Creativity Antonio Gaudi. Praise master Automatic translate
In the film “Profession: Reporter”, the film of the largest contemporary Italian film director Michelangelo Antonioni, several key scenes take place in the Palais Guell and the House of Mila, built in Barcelona by the brilliant Catalan architect Antonio Gaudi (1852-1926).
Turning to the images of Gaudi with the help of cinema, Antonioni, like no one before him, was able to discover the complex synthetic language of the work of the Catalan master, where architecture, painting, poetry, music form a single whole.
Gaudi is the forerunner of expressionism and surrealism in painting.
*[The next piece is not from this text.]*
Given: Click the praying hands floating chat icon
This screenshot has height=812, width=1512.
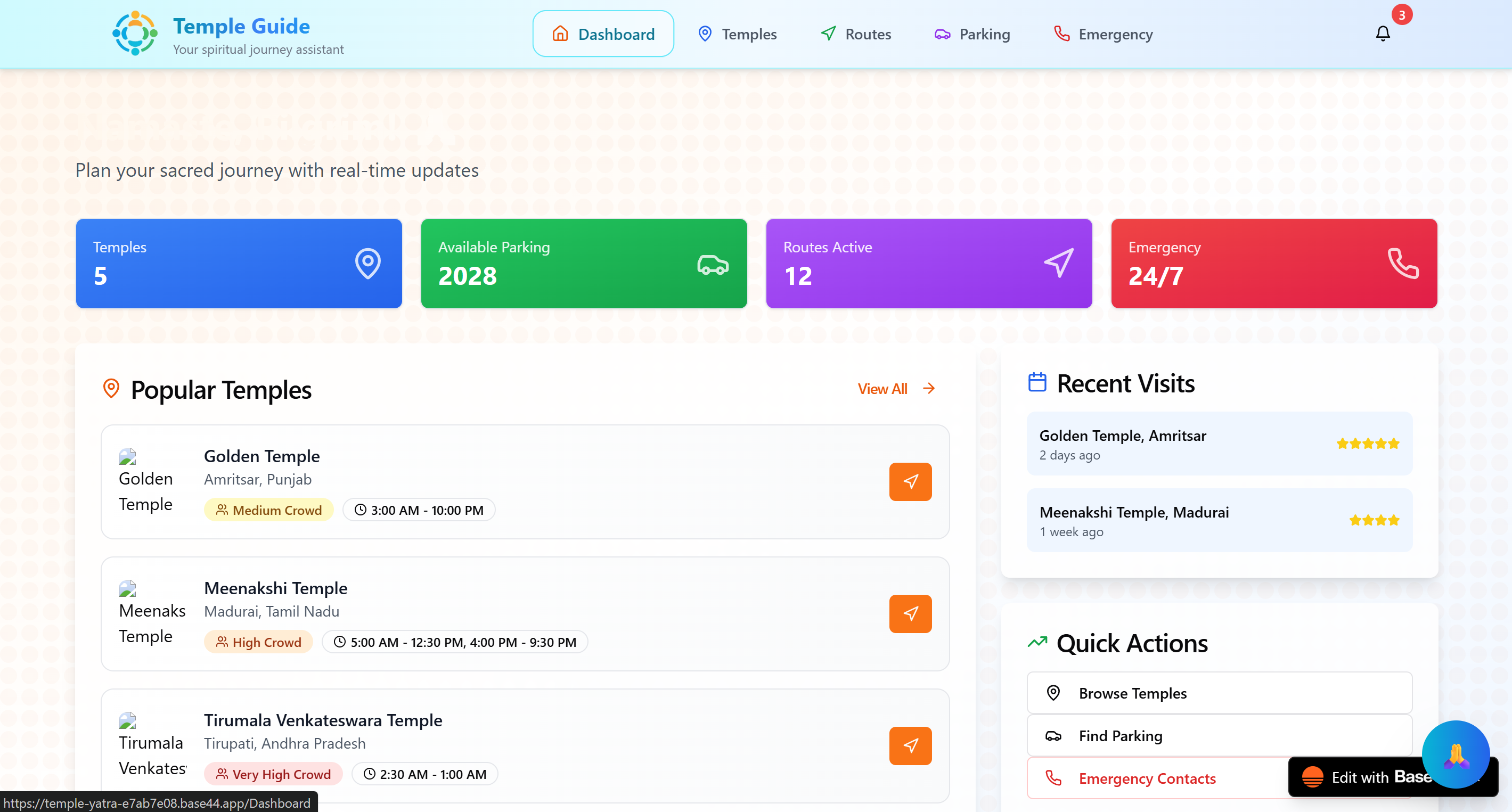Looking at the screenshot, I should click(x=1455, y=754).
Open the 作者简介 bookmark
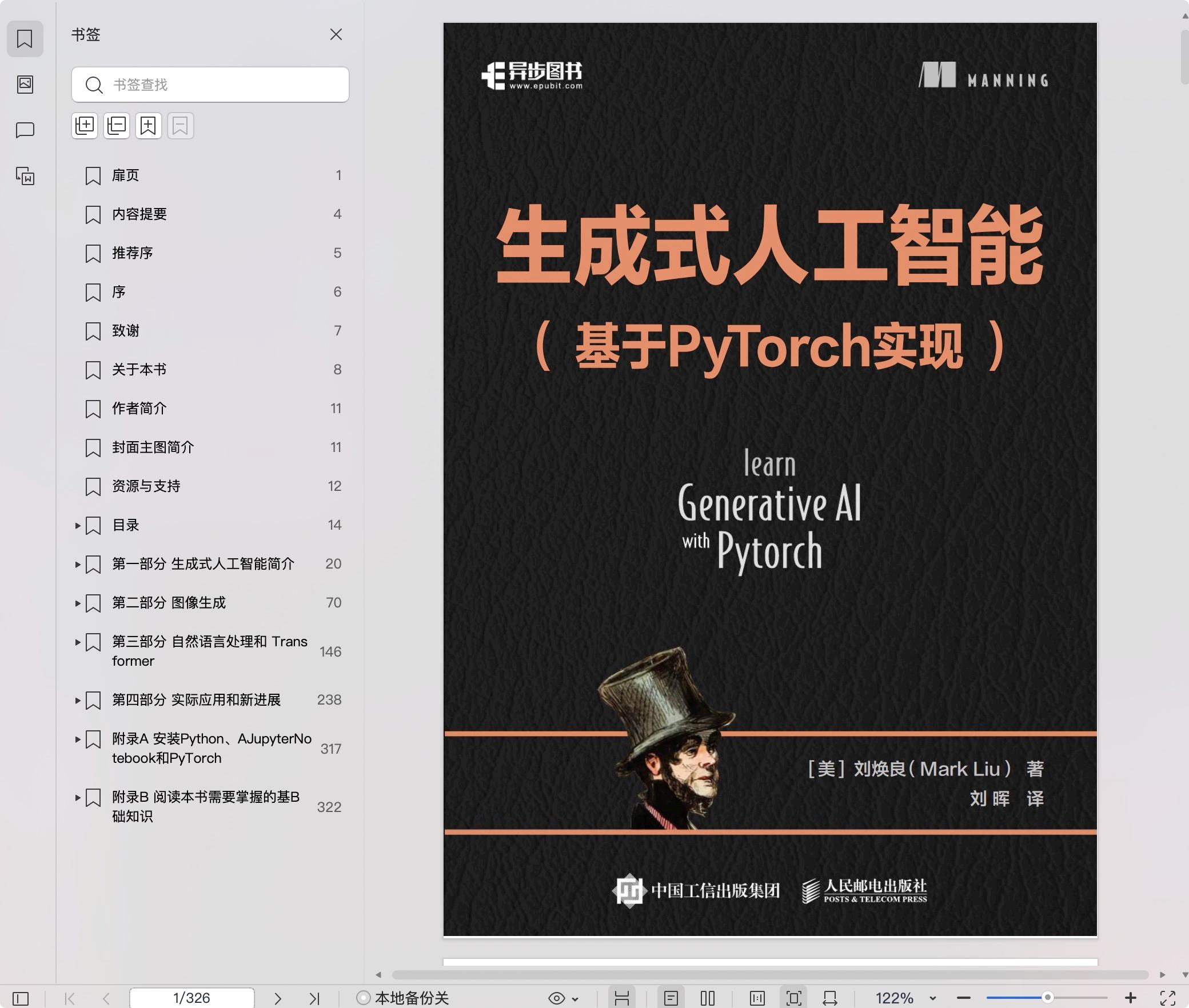Image resolution: width=1189 pixels, height=1008 pixels. 139,409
No wonder the exhibition of photographs of his buildings, held in Paris in 1911, attracted the attention of artists first of all. There are numerous statements by Salvador Dali, showing the influence of Gaudi on his work. The famous collage principle was developed by Gaudi on his own.
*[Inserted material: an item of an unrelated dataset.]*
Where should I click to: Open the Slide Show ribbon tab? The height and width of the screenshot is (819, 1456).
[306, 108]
In the early 1880s, Gaudi met with Count Eusebio Guell, who became his friend and main customer. Clever, educated, with a fine artistic taste, Count Guell managed to discern in the young architect the makings of a future genius. This fellowship yielded great results: Palais Guell, Park Guell and Manor Guell became Gaudi’s best creations.
In the art of the Catalan master, the most important thing is the picturesque image of its construction, lively and dynamic. So, the basis of the Park Guell’s plan is a giant lizard, slowly crawling along the hills down to the sea. And not without reason, at the foot of the main staircase leading to the "Doric temple" - the market, a sculpture of a lizard found an shelter - an old folk Catalan image.
Since ancient times in Catalonia polychrome has been the subtlest element of architecture. Gaudi was related to this tradition, originating from the Mediterranean culture. Fifty years before Corbusier, Gaudi unites sculpture, painting and architecture. This is especially noticeable in his later creations, as, for example, in the House of Mila (1906-1910).
Until now, Barcelona has called this strange house a “quarry”. The interior of the building has no walls. They are replaced by portable screens that depict marine plants. The floor is lined with hexagonal cement slabs of pale green color with images of starfish and octopuses. The metal grill of the patios resembles coral reefs, while the iron decorations on the balconies resemble algae. On the roof of the building are visible sculptures of warriors in helmets with closed visors - pipes and ventilation ducts.
This rationalism is also characteristic of the main work of the great Catalan master — the Holy Family Cathedral in Barcelona (1883–1926).
Reskin’s idea - “Gothic is not style, but religion” - has become one of the leading creative principles of Gaudi. He perceives Gothic architecture as a kind of symphony, led by an architect-conductor, who united in one person a geometer, sociologist, urbanist, liturgist, painter, sculptor and decorator. An architectural structure, according to Gaudi, should be likened to a natural organism.
The Holy Family Cathedral resembles a forest with a myriad of branches laden with fruits, birds and animals. Gaudi also intended to use forest motifs in the interior of the cathedral. The columns looked like tree trunks. The rays of the sun, passing through them, were supposed to create an atmosphere of forest oak groves.
Gaudi’s romanticism affirms the unity of all that exists, the unity of the world, the inner interconnection of all the principles of life - material and spiritual.
“The Holy Family Cathedral is not finished,” wrote Salvador Dali, “just as some Romanesque, Gothic, Baroque cathedrals are not finished.”